Cakile maritima

Cakile maritima

The European searocket (Cakile maritima Scop., 1772) is a herbaceous species belonging to the Brassicaceae family.

Systematic –
From a systematic point of view it belongs to the Eukaryota Domain, the Plantae Kingdom, the Magnoliopsida Class, the Rosidae Subclass, the Capparales Order, the Brassicaceae Family and therefore to the Cakile Genus and to the C. maritima Species.
The terms are synonymous:
– Cakile aegyptiaca Willd .;
– Cakile maritima subsp. aegyptiaca (Willd.) Nyman;
– Cakile maritima var. australis Coss.
Of this species the following subspecies are known:
– Cakile maritima subsp. maritima Scop .;
– Cakile maritima subsp. Baltic (Rouy & Foucaud) P. W. Ball;
– Cakile maritima subsp. euxina (Pobed.) Nyár .;
– Cakile maritima subsp. integrifolia (Hornem.) Greuter & Burdet;
– Cakile maritima subsp. Icelandic (Ghent.) Elven.

Etymology –
The term Cakile derives from the word Kakeleh, the name of the plant in Arabic.
The specific maritime epithet comes from the sea, the sea: maritime, marine, which grows near the sea.

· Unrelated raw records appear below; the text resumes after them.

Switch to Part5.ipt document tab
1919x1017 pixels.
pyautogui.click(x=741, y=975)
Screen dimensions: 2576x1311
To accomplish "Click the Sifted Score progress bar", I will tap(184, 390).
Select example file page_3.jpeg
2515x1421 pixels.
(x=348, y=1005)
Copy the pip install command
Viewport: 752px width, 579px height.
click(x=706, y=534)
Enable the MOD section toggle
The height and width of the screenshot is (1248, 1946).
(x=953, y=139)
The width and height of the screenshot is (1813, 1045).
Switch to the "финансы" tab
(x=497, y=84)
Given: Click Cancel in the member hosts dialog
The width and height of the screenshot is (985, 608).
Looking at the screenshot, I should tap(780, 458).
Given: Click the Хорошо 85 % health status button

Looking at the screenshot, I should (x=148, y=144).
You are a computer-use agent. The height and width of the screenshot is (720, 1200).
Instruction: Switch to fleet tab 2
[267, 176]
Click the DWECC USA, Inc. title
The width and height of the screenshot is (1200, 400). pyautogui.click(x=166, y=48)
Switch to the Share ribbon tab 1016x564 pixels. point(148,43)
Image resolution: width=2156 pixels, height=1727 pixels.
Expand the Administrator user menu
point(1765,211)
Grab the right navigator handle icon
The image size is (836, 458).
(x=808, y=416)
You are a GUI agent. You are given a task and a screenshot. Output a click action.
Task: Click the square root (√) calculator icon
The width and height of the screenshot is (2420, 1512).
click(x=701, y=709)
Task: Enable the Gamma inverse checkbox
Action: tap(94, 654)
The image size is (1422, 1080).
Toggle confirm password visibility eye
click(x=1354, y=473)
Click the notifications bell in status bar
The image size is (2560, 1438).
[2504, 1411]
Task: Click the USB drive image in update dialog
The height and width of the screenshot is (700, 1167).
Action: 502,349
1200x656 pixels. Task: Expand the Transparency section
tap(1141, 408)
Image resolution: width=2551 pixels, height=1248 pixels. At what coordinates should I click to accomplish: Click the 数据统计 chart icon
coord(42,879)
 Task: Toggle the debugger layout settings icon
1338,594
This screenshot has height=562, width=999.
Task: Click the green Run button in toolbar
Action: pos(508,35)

Geographical Distribution and Habitat –
European searocket is a species with Mediterranean-Atlantic distribution and therefore present both in the Atlantic coastal areas of Europe and in the Mediterranean basin.
In Italy it grows along all the coasts, a pioneer on coastal sands, from here in subsalted ruderal environments rich in nitrates, always on the coast.
Being a pioneer species, as well as growing on coastal sandy areas and dunes, it can go inland, on high salinity soils.

Description –
European searocket is an annual succulent herbaceous plant.
The plant consists of prostrate, branched stems, with alternating leaves, 3–6 cm long, from obovate to deeply pinnate.
The inflorescence is a dense apical raceme, with flowers that have 4 petals of a variable color from lilac to purple.
The flowering period is between January and December.
The fruit is a bilomice formed by two differentiated articles, monosperms, the larger ovoid or conical upper, the lower obconic-rhombic, indiscent. The seeds of 2.3-4.7 x 1-2.5 mm, are oblong, wrinkled, brown.

Cultivation –
Cakile maritima is a species that grows spontaneously and reproduces by entomophilic pollination.
The dispersion of the seeds occurs thanks to the wind and the tides: the fruits, suitable for floating, can also spread at considerable distances from the mother plant.

Uses and Traditions –
European searocket is a plant that has aperitif, digestive, carminative and diuretic properties.
Thanks to the high content of vitamin C, iron and iodine was used as an antiscorbutic.
The whole plant has been used in folk medicine for its antiscorbutic properties, probably due to the content of vitamin C, iron and iodine. In herbal medicine, flowers are used to obtain an aperitif, digestive, fluidifying and mildly diuretic herbal tea.
In the kitchen, the plant, which is still immature, can be eaten fresh in a salad or cooked and the seeds produce an oil similar to that obtained from mustard.
It also has cosmetic uses: an extract obtained from flowering tops has presumed anti-dandruff effects, while an infusion obtained from leaves is used to cleanse oily skin. The extracts have an antioxidant action and, in cosmetics, are used as skin conditioners, to keep the skin in good condition. An infusion obtained from the flowering tops, after shampooing, has an anti-dandruff effect.
A study by the Université de Bretagne Ovest, in 2007, highlighted the antioxidant and antimicrobial activity of the methanol and chloroform extracts of some halophyte plants, including Cakile maritima. These activities make the use of these species potentially interesting in the food and cosmetic industries.

Method of Preparation –
In addition to pharmaceutical and medicinal purposes, this plant can be used, as mentioned, for food use.
Leaves, stems, buds and siliques, still immature, can be eaten both fresh, as an addition to salads, and cooked. They are rich in vitamin C but have a sour and salty taste that does not make them appreciated by all palates. The immature plants, passed in the pan, can be used to season the pasta. The seeds contain an oil that can be used like that derived from mustard.

Guido Bissanti

Sources
– Acta Plantarum – Flora of the Italian Regions.
– Wikipedia, the free encyclopedia.
– Treben M., 2000. Health from the Lord’s Pharmacy, Tips and experiences with medicinal herbs, Ennsthaler Editore
– Pignatti S., 1982. Flora of Italy, Edagricole, Bologna.
– Conti F., Abbate G., Alessandrini A., Blasi C. (edited by), 2005. An annotated checklist of the Italian vascular flora, Palombi Editore.

Warning: Pharmaceutical applications and alimurgical uses are indicated for information purposes only, they do not in any way represent a medical prescription; therefore, no responsibility is accepted for their use for healing, aesthetic or food purposes.